Background The most common cancer diagnosed in germline TP53 pathogenic variant (PV) carriers is premenopausal breast cancer. An increased rate of breast tumour HER2 positivity has been reported in this group. Screening for breast/other cancers is recommended in PV carriers.

Objectives 1. To assess the frequency of germline TP53 PVs reported diagnostically in women with breast cancer at <30 years of age.

2. To evaluate the impact of personal/family history and HER2 status on the likelihood of germline TP53 pathogenic/likely pathogenic variant (PV/LPV) identification.

Methods Genetic test results from patients undergoing diagnostic germline TP53 tests between 2012 and 2017 in the four London Regional Clinical Genetics Services were reviewed. Clinical/pathology data and family history were extracted from genetics files for women diagnosed with breast cancer at <30 years.

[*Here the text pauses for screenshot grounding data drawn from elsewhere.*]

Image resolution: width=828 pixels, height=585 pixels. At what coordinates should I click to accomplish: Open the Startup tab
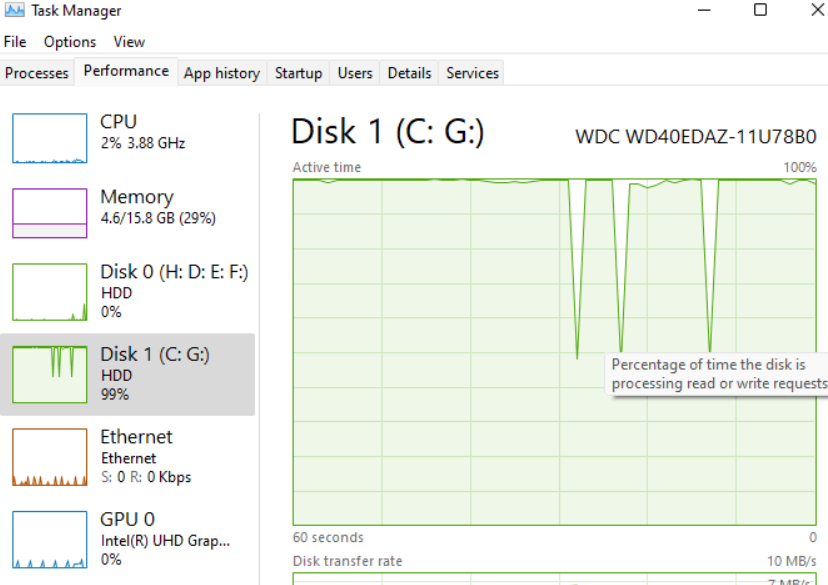298,72
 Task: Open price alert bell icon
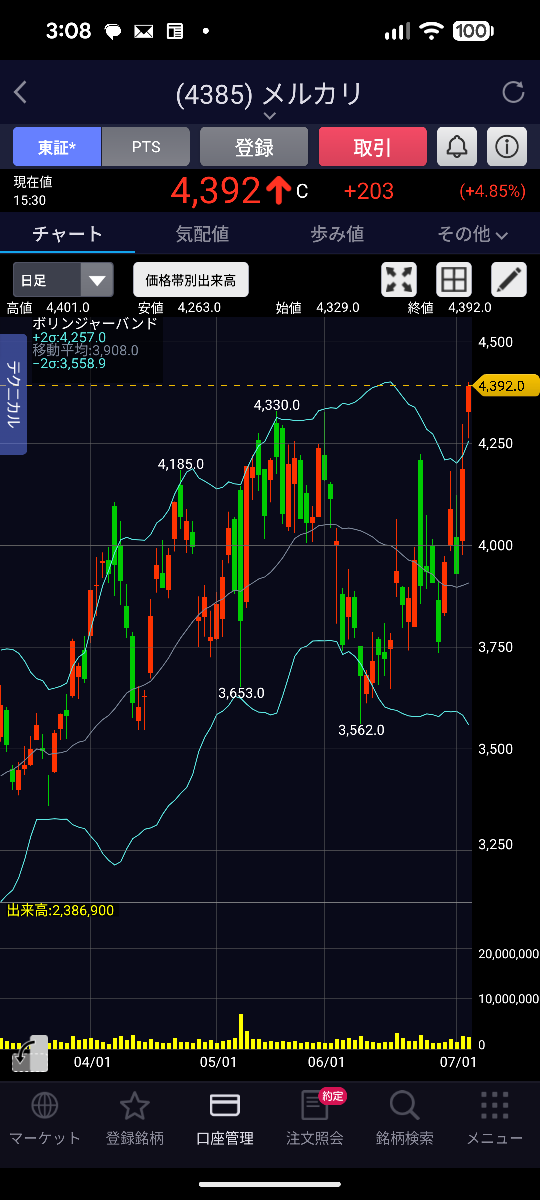tap(457, 147)
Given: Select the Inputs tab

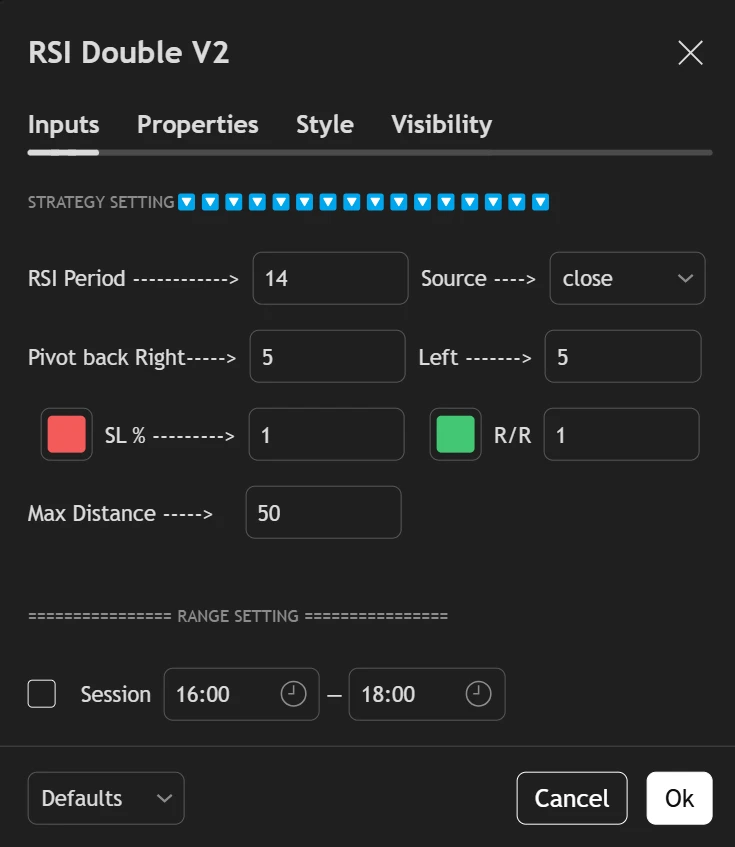Looking at the screenshot, I should pyautogui.click(x=63, y=125).
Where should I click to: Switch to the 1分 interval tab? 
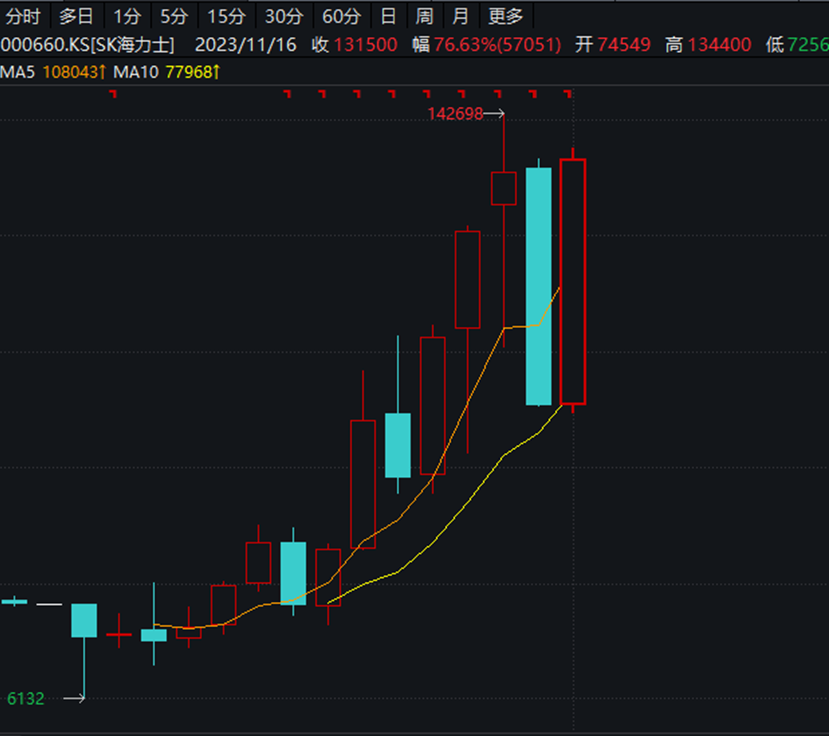[127, 16]
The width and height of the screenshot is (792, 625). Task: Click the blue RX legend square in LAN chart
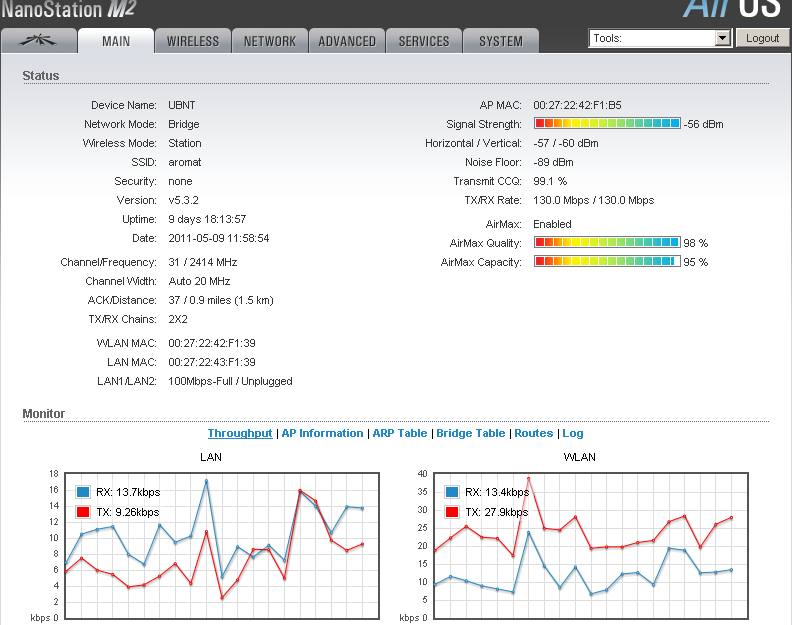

Results The overall germline TP53 PV/LPV variant detection rate was 9/270=3.3% in all women diagnosed with breast cancer at <30 years and 2/171=1.2% in those with no second/subsequent cancer diagnosis or family history of TP53-spectrum cancers. Breast cancers were significantly more likely to be HER2-positive in TP53 PV/LPV carriers than in non-carriers (p=0.00006).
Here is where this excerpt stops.